In addition, this would identify a new branching point within Branch A, and one (or more) of the defining SNPs could then be added to YSEQ's Z255 SNP Panel. This would benefit future testers.

Phase 3 - Private SNP testing
The third phase is testing of Private / Unique SNPs (i.e. SNPs that are currently unique to one or more specific individuals). These Unique SNPs have been identified via a collaborative effort of many individuals, including Thomas Krahn himself, Alex Williamson, James Kane, the teams at FTDNA and YFULL, various Haologroup Project Administrators, and many others. You can read previous blog posts of how these SNPs were identified below:

The current set of Unique SNPs associated with Lineage II members (3)
(red dots indicate SNPs covered by YSEQ's Z255 SNP Panel)

Currently, there is no one in the project at this phase of testing. But if the Z255 Panel testing of Branch F members confirms a connection between G65 (371202, MGG) and either G97 (524241, PG) or G98 (437908, WG), then G97 & G98 would undertake single SNP testing of the Private / Unique SNPs of G65 (our 10th & most recent Big Y tester). He appears to have 9 Private SNPs (based on preliminary analyses). Testing all 9 SNPs individually would usually cost $351 at FTDNA ($39 per SNP), and $157.50 at YSEQ ($17.50 per SNP = 55% cheaper) but Thomas is offering substantial reductions from the usual YSEQ price if we order in bulk. This SNP Testing Strategy is a lot less expensive than doing the Big Y test at FTDNA (usually $575).

Similarly, if any of the 9 currently-ungrouped individuals (doing the Z255 Panel) test positive for BY5706 as a terminal SNP (and therefore fall into Branch D), they can start single SNP testing of the Private SNPs of members G05 (86192, RLG) & G68 (411177, CG). G68 has 5 Private SNPs and G05 has 1, so it would usually cost $234 at FTDNA, and $105 at YSEQ, but again, Thomas is offering a substantial discount on the usual YSEQ prices if we order in bulk.

Thomas proposes to test for these SNPs sequentially, as this will allow substantial reductions in the cost of doing these tests. And the more people who test, the greater the reductions will be.

Thomas will not test all the SNPs at once.

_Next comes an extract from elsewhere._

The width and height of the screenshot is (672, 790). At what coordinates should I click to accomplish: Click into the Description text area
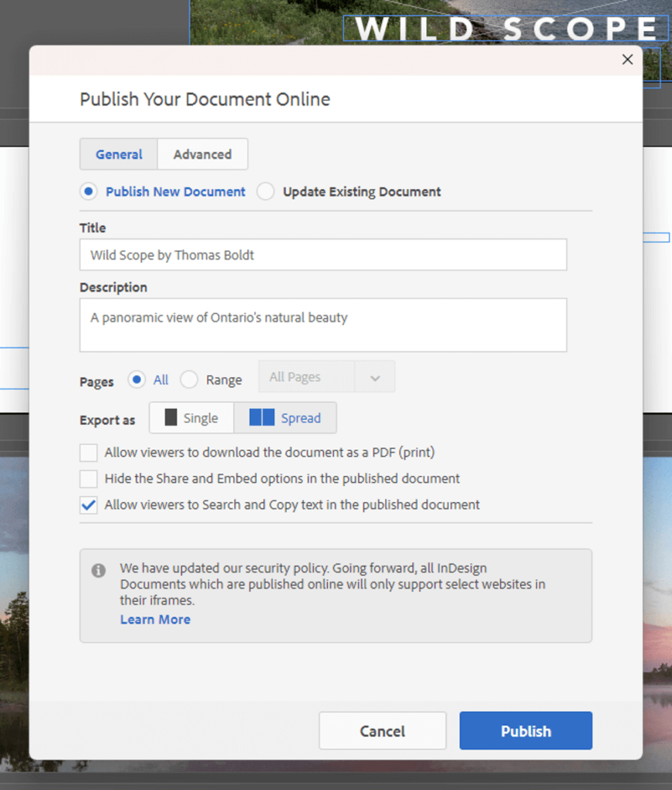323,325

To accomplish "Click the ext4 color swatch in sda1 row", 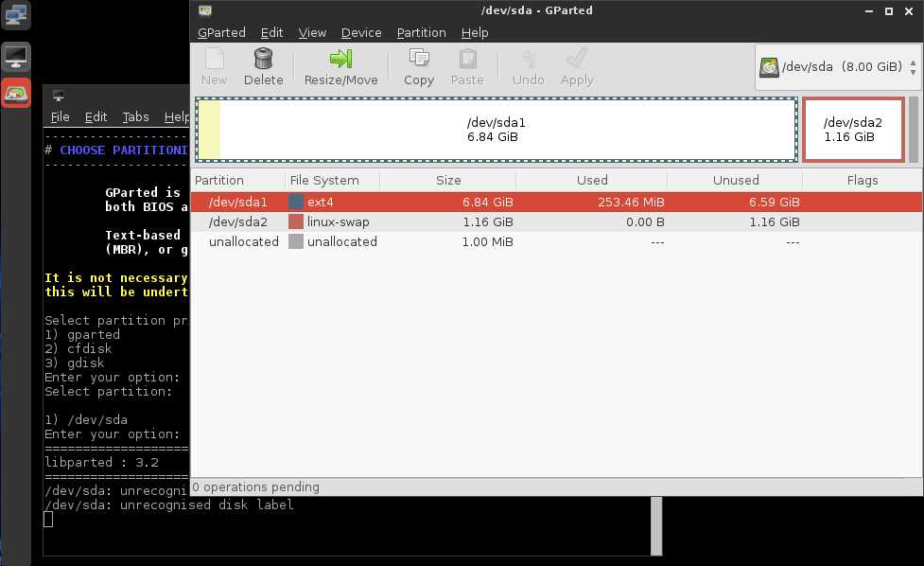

Instead he does sequential testing of single SNPs, usually 1 SNP every 1-2 weeks, and thus the results will trickle in over the course of several weeks or months, and decisions on further testing of the group will be based on the results of the previous test.

In addition, Thomas will add every reasonable new branch to the YSEQ Z255 Panel where new results (e.g. from additional Big Y testing or the above SNP Testing Strategy)  identify at least two people who share the same new branching point (characterised by a new SNP discovery) and are different in at least one other SNP.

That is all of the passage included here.